None of the Mercantile Potomac customers has reported suspicious activity, the bank said, but it is offering affected clients one year of a credit-monitoring service, at bank expense, to alert them to any fraudulent activity.

Stephen K. Heine, senior vice president of Mercantile's client service group, said the employee violated bank policy by taking the laptop out of the office and, "as chance would have it, his car was broken into and in the car was a computer."

"The employee violated our security policies, and we consider that very, very serious and take great safeguards to ensure that doesn't happen," Heine said. Mercantile did not identify the employee and would not say what disciplinary action, if any, was taken.

But why is such personal information on a laptop in the first place? Why do employees take it home? And do businesses do enough to prevent such incidents?

Improvements in technology allow businesses to store data on a variety of portable devices - from laptops to iPods to USB memory keys, experts said. Today's laptops are so powerful that a marketing professional who wants to check whether his company should invest in a new product can do the data analysis on a laptop, said Jerry Silva, research director for retail banking and delivery channels at TowerGroup, a financial-services consulting firm in Needham, Mass.

But few companies have rules or policies on what type of work documents and equipment can be taken off-site, said Peter Cappelli, director of the Center for Human Resources at the University of Pennsylvania's Wharton School. And when there are regulations, often they're not made clear to employees, he said.

Complicating the matter is that bringing work home is becoming more widespread, Cappelli said. Portable technology makes it that much easier, he said.

In fact, one in five Americans do some or all of their work at home, according to the U.S. Bureau of Labor Statistics.

In recent years, a number of companies have substituted laptops for desktop computers so that employees can be more mobile and work outside the "confines of the 9-to-5 and Monday-to-Friday" environment, said John A. Challenger, chief executive of Challenger, Gray & Christmas, a global outplacement company in Chicago.

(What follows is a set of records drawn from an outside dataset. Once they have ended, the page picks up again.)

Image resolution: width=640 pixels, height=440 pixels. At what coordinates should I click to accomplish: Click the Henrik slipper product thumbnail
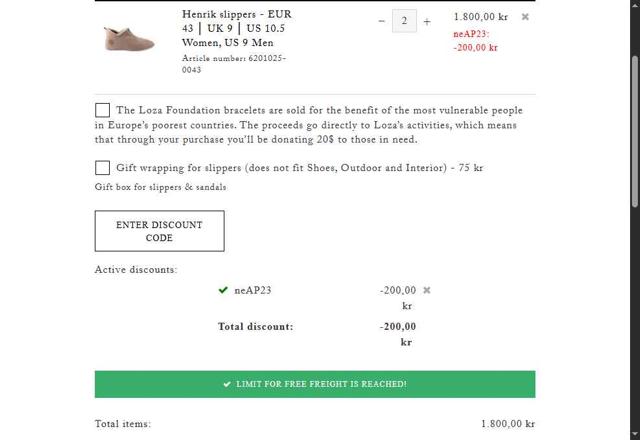130,37
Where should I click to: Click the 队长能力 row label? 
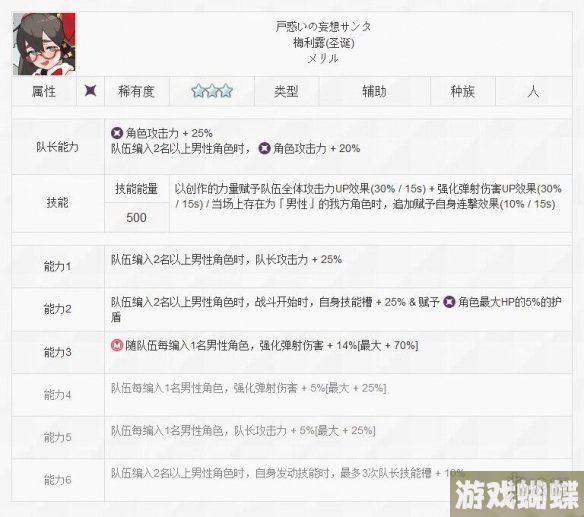point(58,147)
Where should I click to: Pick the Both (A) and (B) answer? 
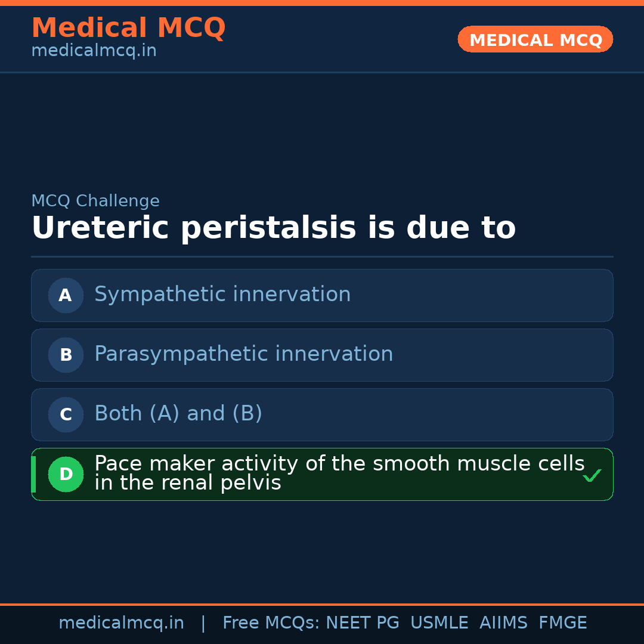[x=178, y=414]
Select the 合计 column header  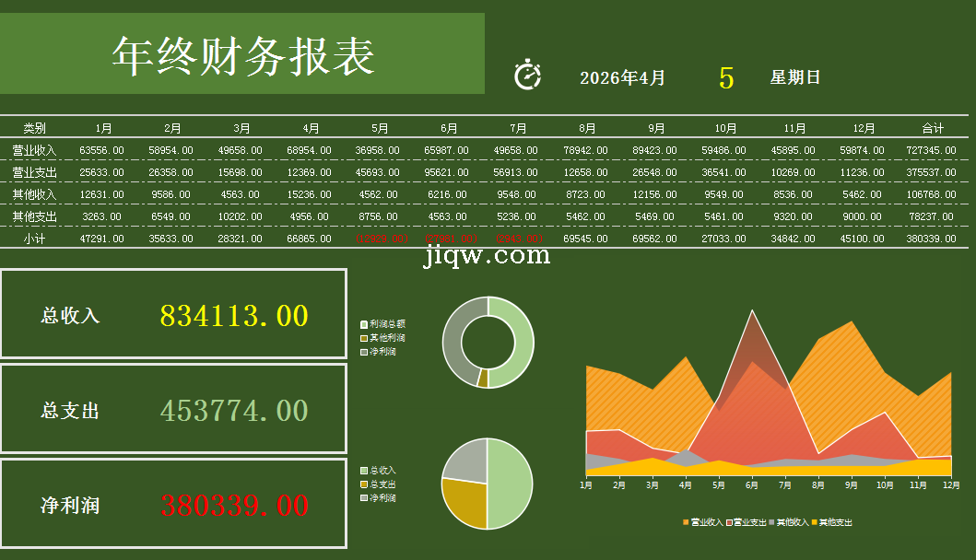point(933,128)

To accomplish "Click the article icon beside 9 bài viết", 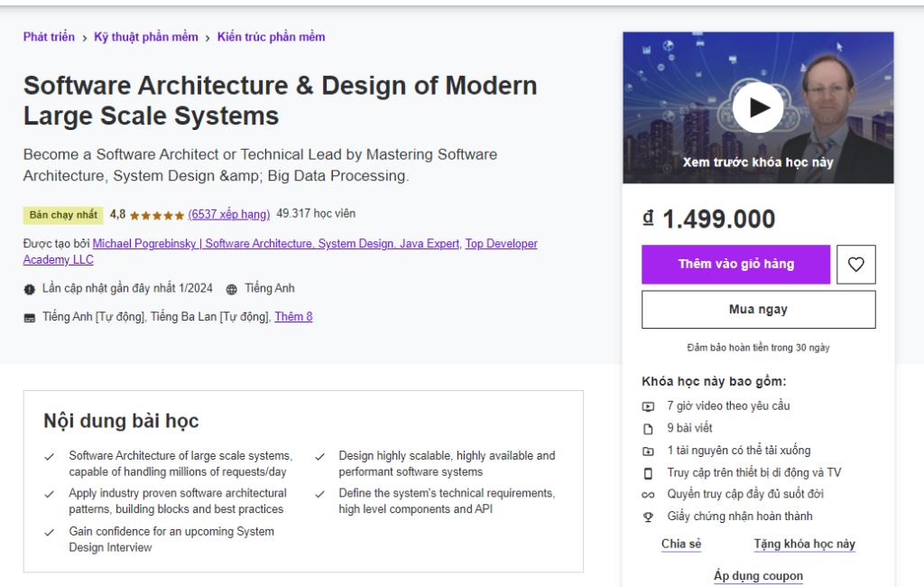I will [646, 427].
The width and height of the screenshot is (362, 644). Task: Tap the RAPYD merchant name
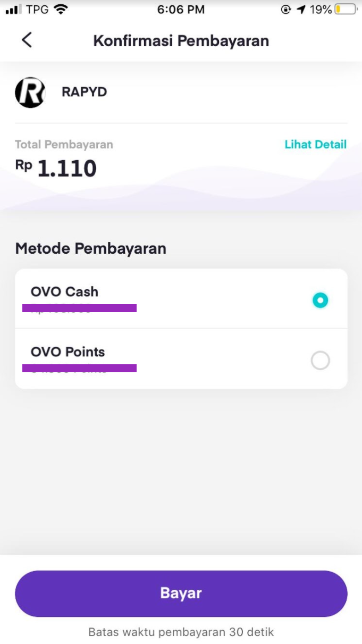(85, 92)
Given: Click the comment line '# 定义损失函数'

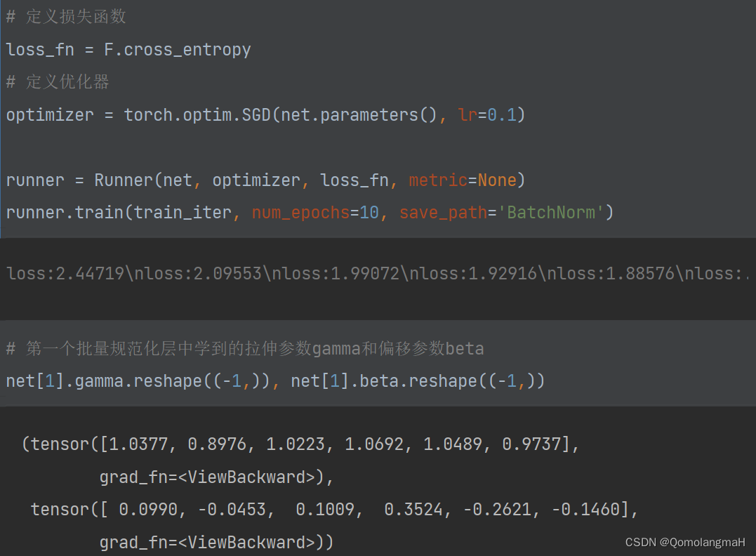Looking at the screenshot, I should [67, 17].
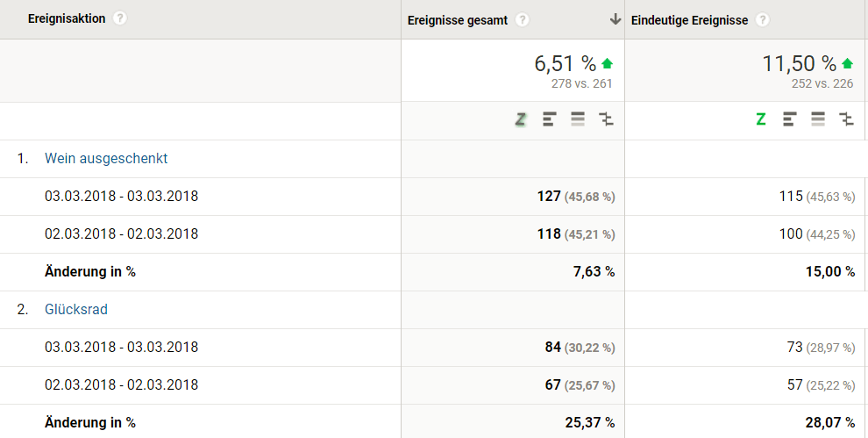Select the comparison view icon under Ereignisse gesamt
The image size is (868, 438).
pos(606,119)
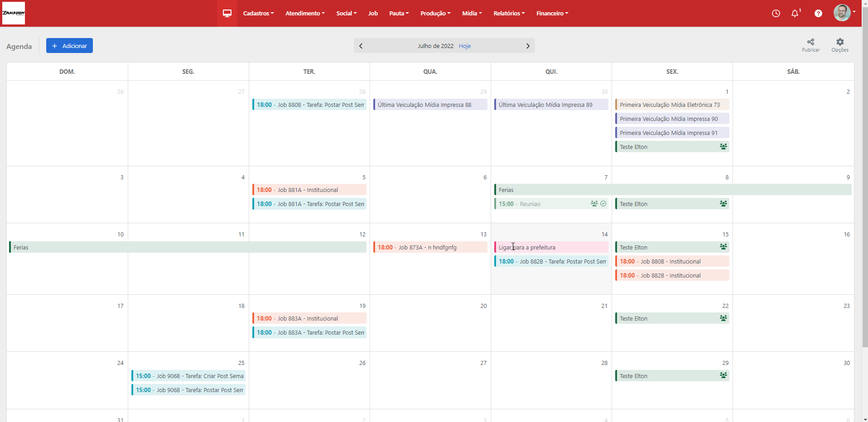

"Like so many things in the new technology era we're in, for many companies this is an accident waiting to happen," he said.

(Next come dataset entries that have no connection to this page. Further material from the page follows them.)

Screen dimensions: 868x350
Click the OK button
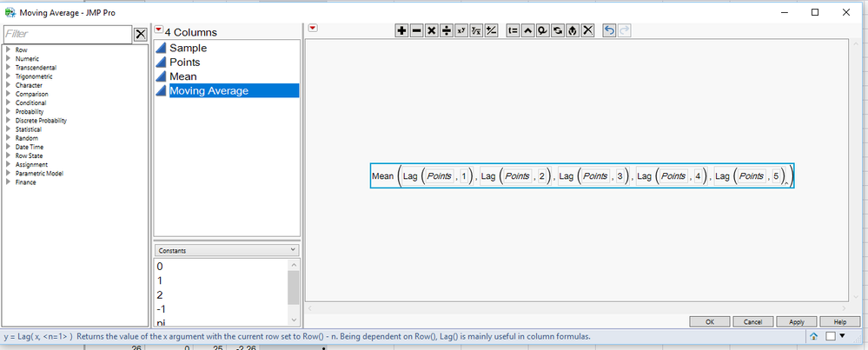pyautogui.click(x=710, y=322)
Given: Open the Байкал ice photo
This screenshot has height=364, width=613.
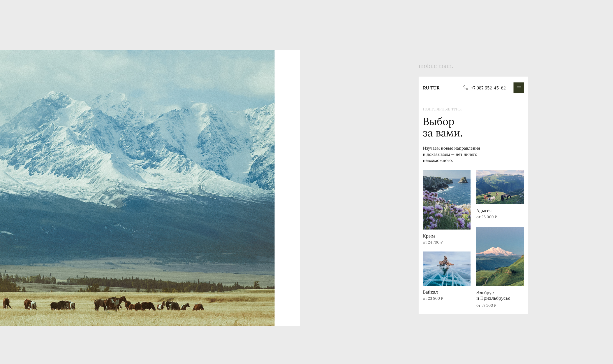Looking at the screenshot, I should 447,269.
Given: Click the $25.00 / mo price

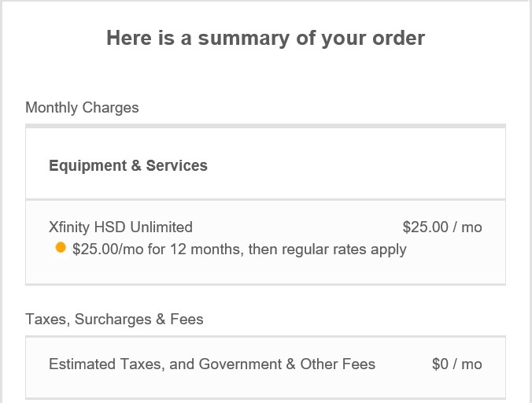Looking at the screenshot, I should pos(441,227).
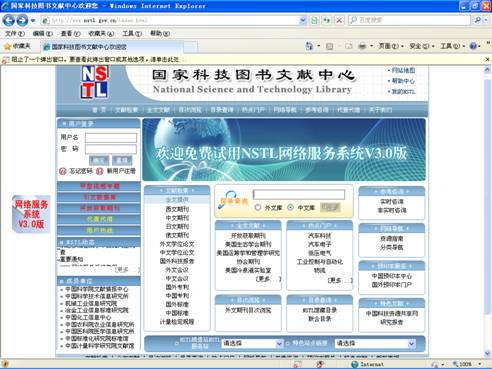This screenshot has width=492, height=369.
Task: Click the Home icon in command bar
Action: 309,46
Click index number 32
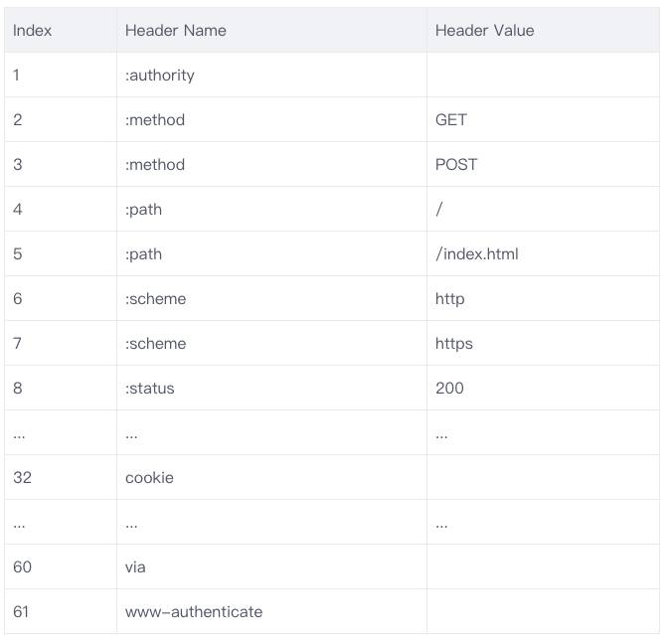This screenshot has width=672, height=643. (22, 478)

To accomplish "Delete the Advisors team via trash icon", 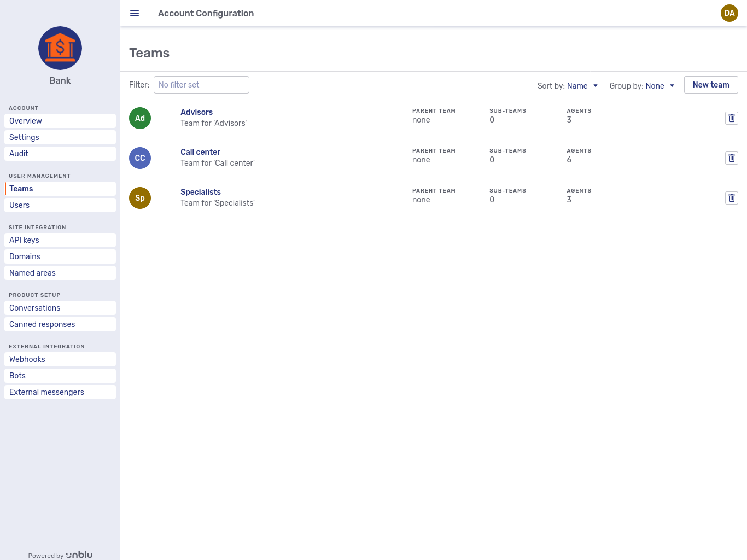I will 731,118.
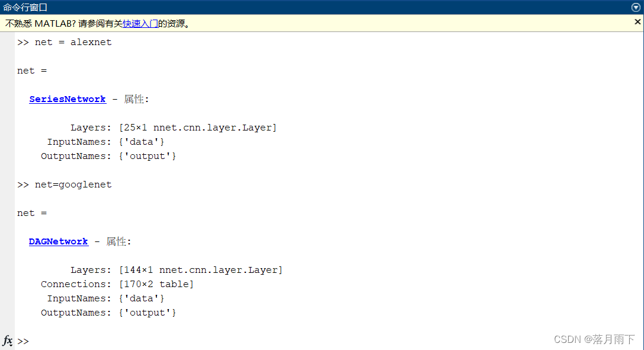
Task: Select the 'net=googlenet' command text
Action: click(73, 184)
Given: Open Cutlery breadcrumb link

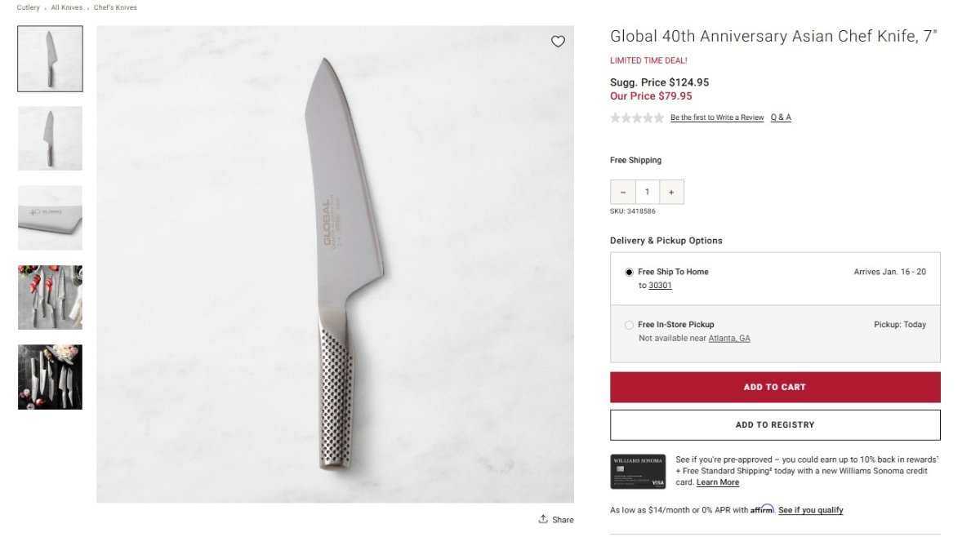Looking at the screenshot, I should point(28,7).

Last May, an employee of Safenet Inc., a Belcamp-based information security company, was determined to get some work done over a weekend. He printed out payroll information on employees - including their names, Social Security numbers and bank account numbers - and put it into a briefcase. He left the briefcase in the car, and it was stolen during a break-in.

At T. Rowe Price, the Baltimore-based investment firm, some associates and executives have laptops because of frequent travel and to have access to information and e-mail, said spokesman Steven Norwitz.

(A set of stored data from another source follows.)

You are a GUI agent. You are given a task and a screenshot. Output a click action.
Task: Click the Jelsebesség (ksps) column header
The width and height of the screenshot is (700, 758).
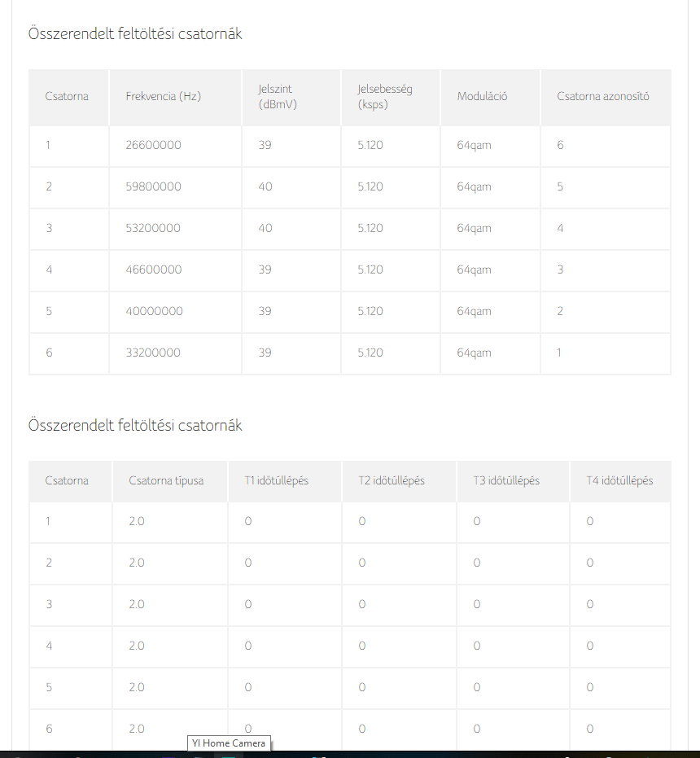(x=384, y=96)
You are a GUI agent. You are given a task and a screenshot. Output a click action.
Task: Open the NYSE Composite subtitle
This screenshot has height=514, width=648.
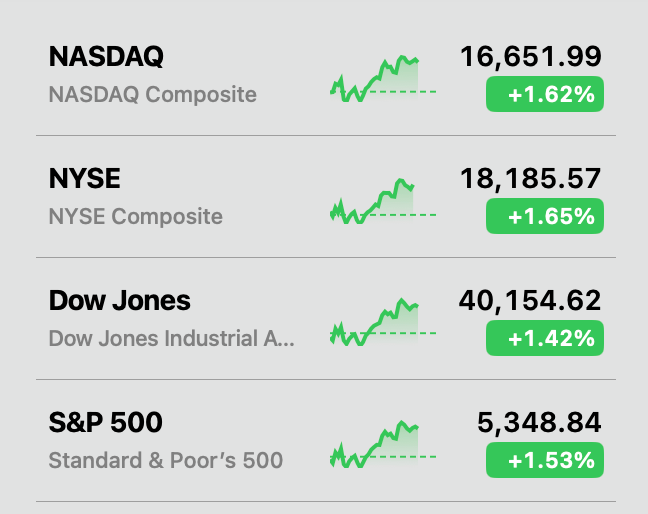tap(135, 217)
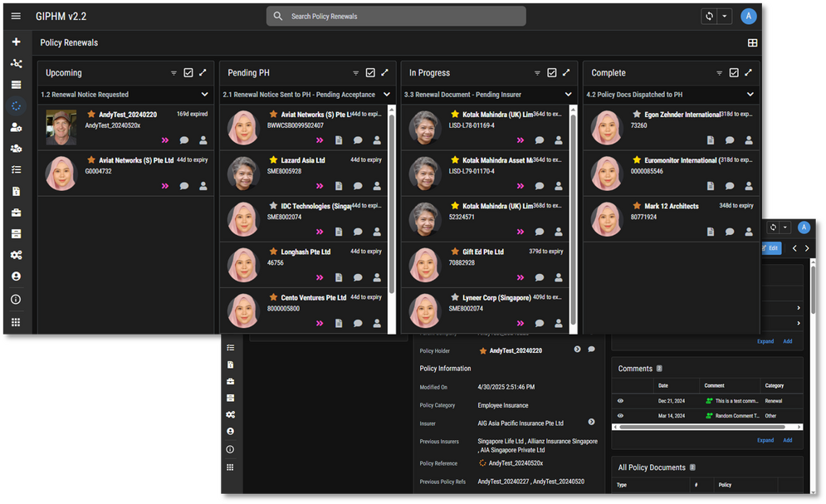Toggle the select-all checkbox in the Pending PH column

pos(370,73)
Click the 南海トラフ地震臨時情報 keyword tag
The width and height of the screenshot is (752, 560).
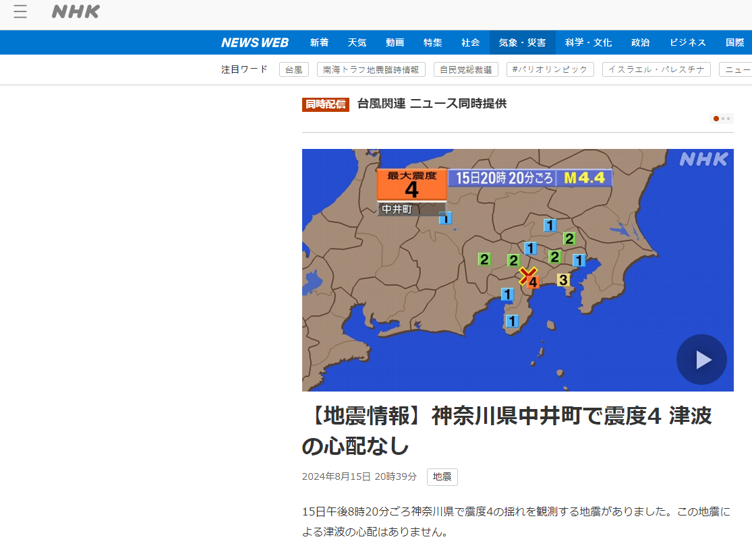click(x=371, y=69)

The company discourages its employees from storing client data on laptops and has guidelines to limit information that workers carry with them, he said: "Any information taken outside the office is limited to only what they have to have."

Some companies are reacting to recent incidents of stolen information by taking additional steps to secure their sensitive data, such as wiping it off laptops once they're done using it, Silva said.

But Robert L. Siciliano, author of The Safety Minute: Living on High Alert; How To Take Control of Your Personal Security and Prevent Fraud, said businesses should encrypt the data on their laptops to reduce the chances of compromising the data.

Often a laptop is stolen for the value of the computer, and the thief has no idea what he has, Siciliano said. But if a thief were to discover names and security numbers on a laptop, he or she could easily start filling out credit card applications under a stolen name.

Forty-two percent of all identity theft is committed through credit card fraud, he said. An additional 20 percent is through utility fraud - where a person opens an electric, gas or phone line under someone else's name - and 13 percent is bank fraud, or opening a back account under a stolen identity, bouncing checks and getting loans under that name, Siciliano said.